The problem was, in part, a much deeper build-up of nationalist sentiment and far more destructive military technology (among many other factors) over the preceding decades. Had the bullet missed Ferdinand, another grain of sand would all but certainly have dropped shortly thereafter. The system was fragile.
However the human brain understands things in terms of narrative and the narrative of “they killed the archduke, we must kill them” is a much easier to spread than the narrative of “there are complex cultural, technological and military forces worthy of deeper consideration and we must think through them all to achieve a stable and resilient consensus.”
Reality has a surprising amount of detail, but our narratives rarely do.

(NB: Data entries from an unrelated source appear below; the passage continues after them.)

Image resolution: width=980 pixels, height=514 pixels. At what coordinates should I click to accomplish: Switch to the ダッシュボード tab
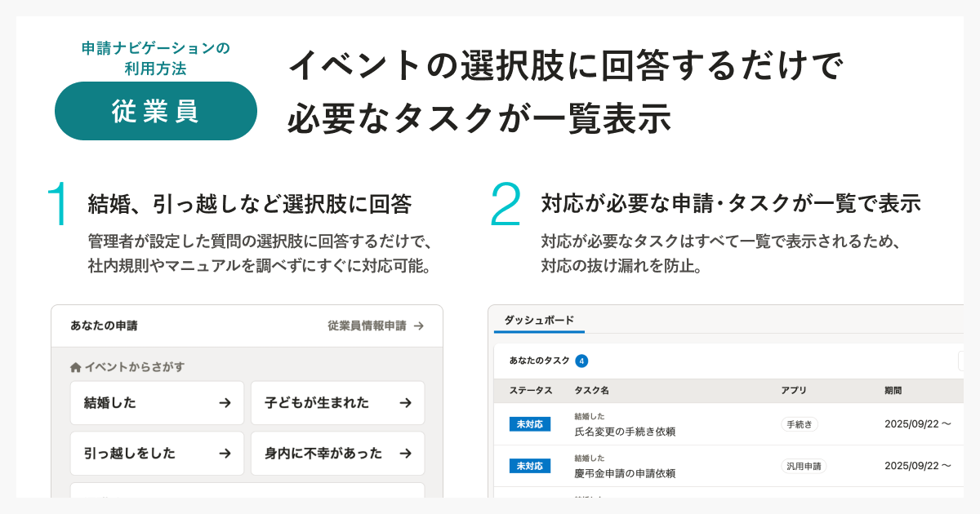click(x=539, y=320)
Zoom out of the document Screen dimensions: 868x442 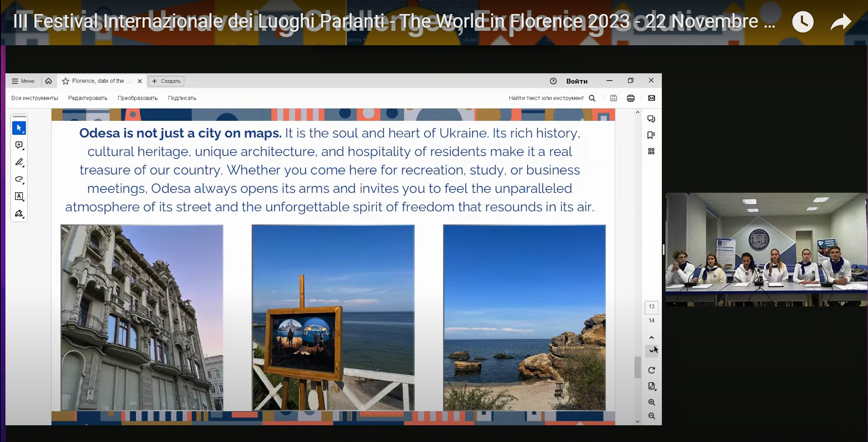(x=651, y=416)
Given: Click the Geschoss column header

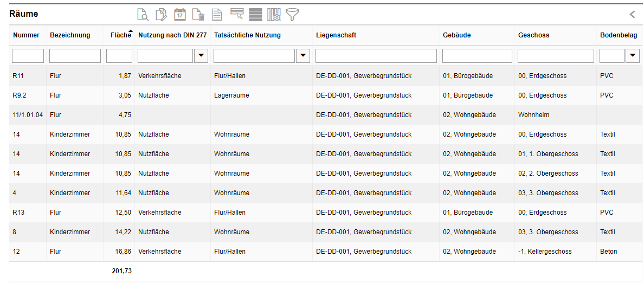Looking at the screenshot, I should 533,35.
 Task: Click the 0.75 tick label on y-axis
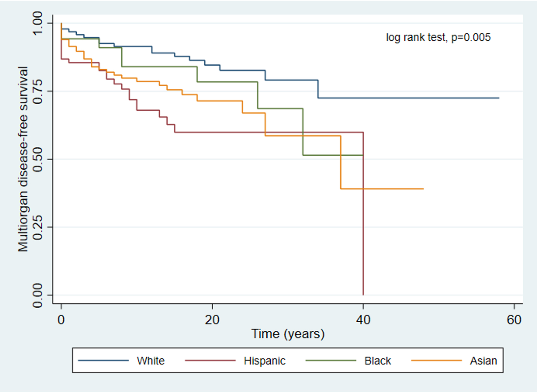coord(38,91)
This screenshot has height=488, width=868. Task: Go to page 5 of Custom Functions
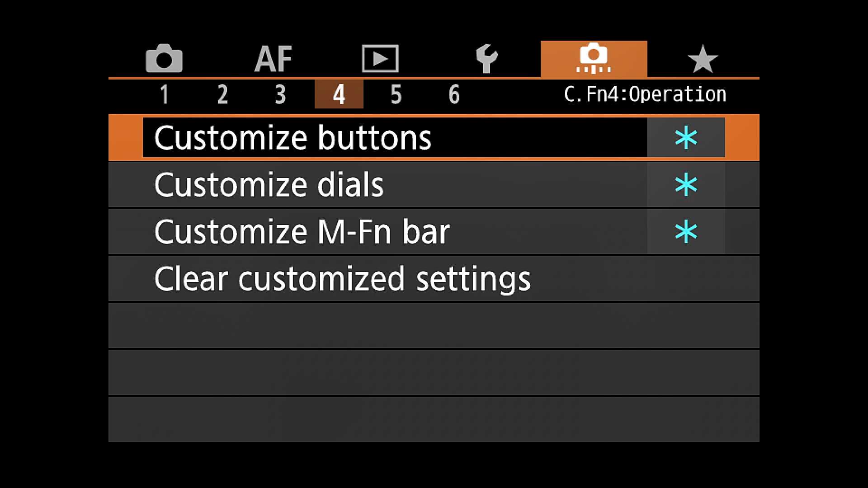(396, 94)

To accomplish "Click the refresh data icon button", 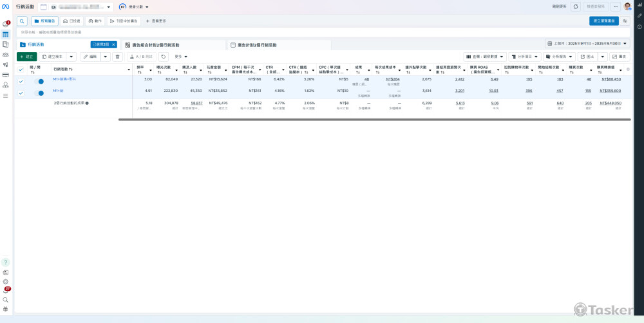I will tap(576, 6).
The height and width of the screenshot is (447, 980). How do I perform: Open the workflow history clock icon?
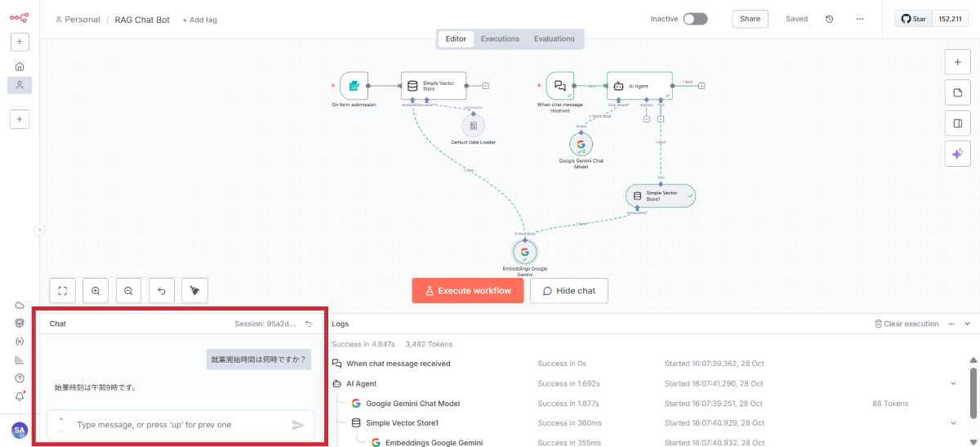830,19
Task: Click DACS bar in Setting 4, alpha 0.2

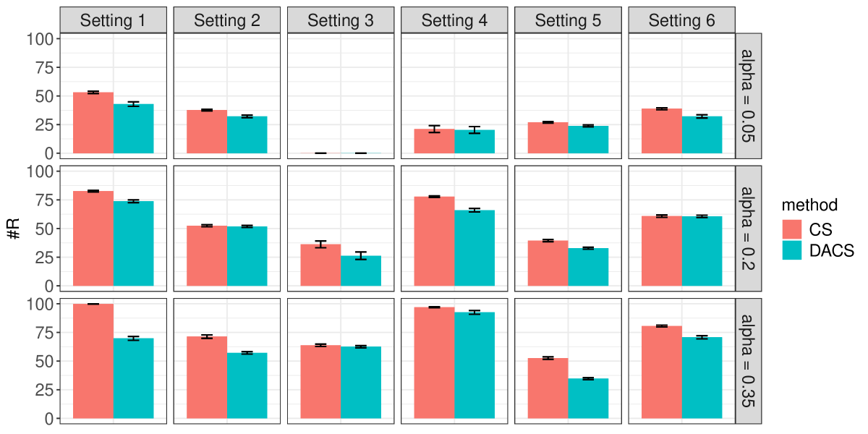Action: pyautogui.click(x=475, y=247)
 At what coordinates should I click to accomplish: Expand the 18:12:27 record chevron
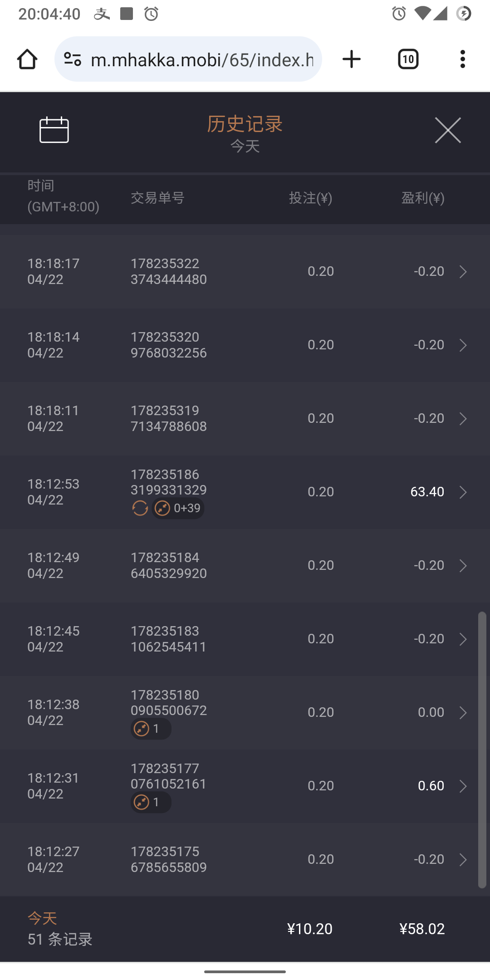pos(463,860)
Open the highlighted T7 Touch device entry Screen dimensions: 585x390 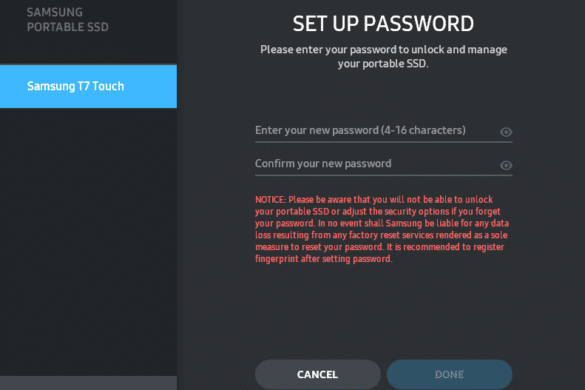pyautogui.click(x=88, y=86)
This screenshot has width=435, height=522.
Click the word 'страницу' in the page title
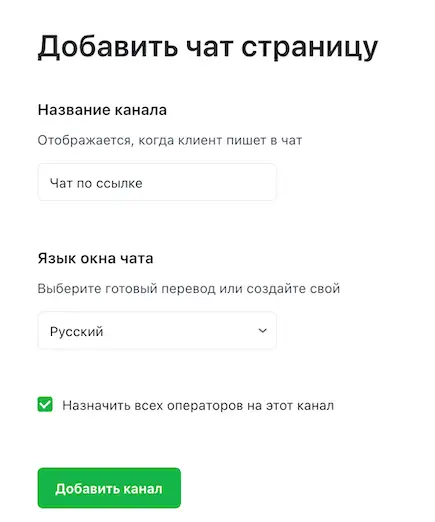[309, 48]
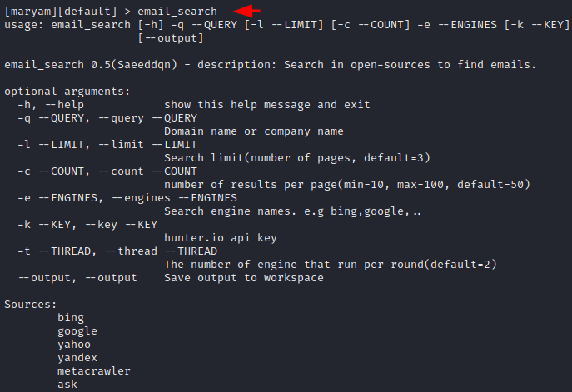Select the 'yahoo' source entry

point(74,345)
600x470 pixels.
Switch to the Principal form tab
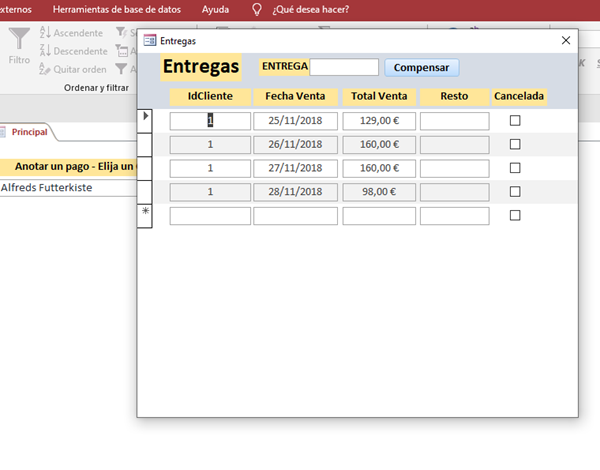[29, 132]
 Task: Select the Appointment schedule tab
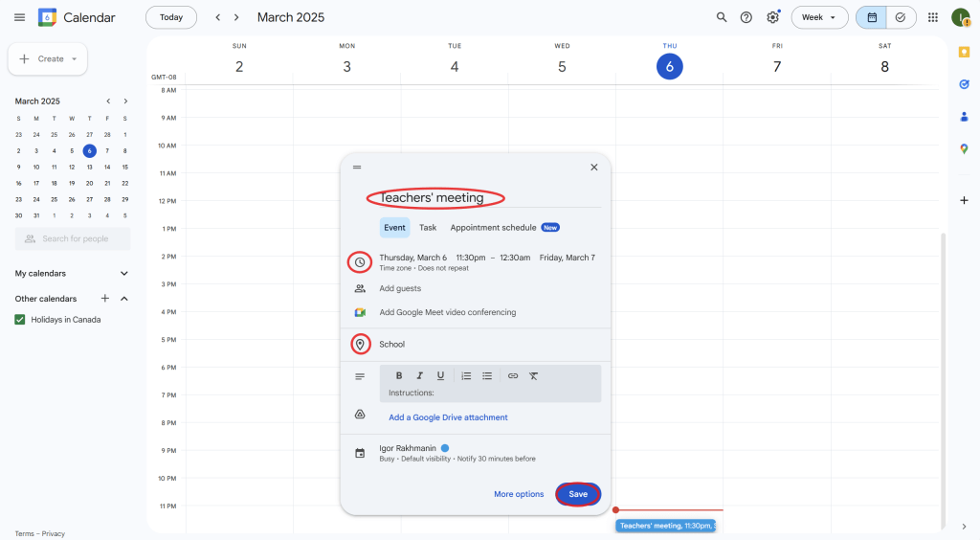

As with a crumbling sand pile, it would be unintelligent to attribute the collapse of a fragile bridge to the last truck that crossed it and even more foolish to try to predict in advance which truck might bring it down. Yet, this is basically the entire business model of ad-based media businesses. Turn on any cable news channel of your choice and you will always find people yelling about their preferred grain of sand.
When a grain of sand falls, people become obsessed with the moralizing the grain of sand (a strictly futile effort) rather than understanding the context and underlying system dynamics. It’s like throwing gas on a fire and then saying the fire was wrong to be there. It’s asinine.
Pointing fingers over the grain of sand and arrogantly proclaiming they saw the grain of sand coming are all responses motivated by a speaker trying to feel self-important and lacking any sense of proportion.
The real work is not so easy nor self-satisfying. It is the messy, complex work of understanding not what happened with the grain of sand but the underlying conditions that made the cascade possible in the first place. It is thinking about and putting into place, systems that are robust rather than fragile.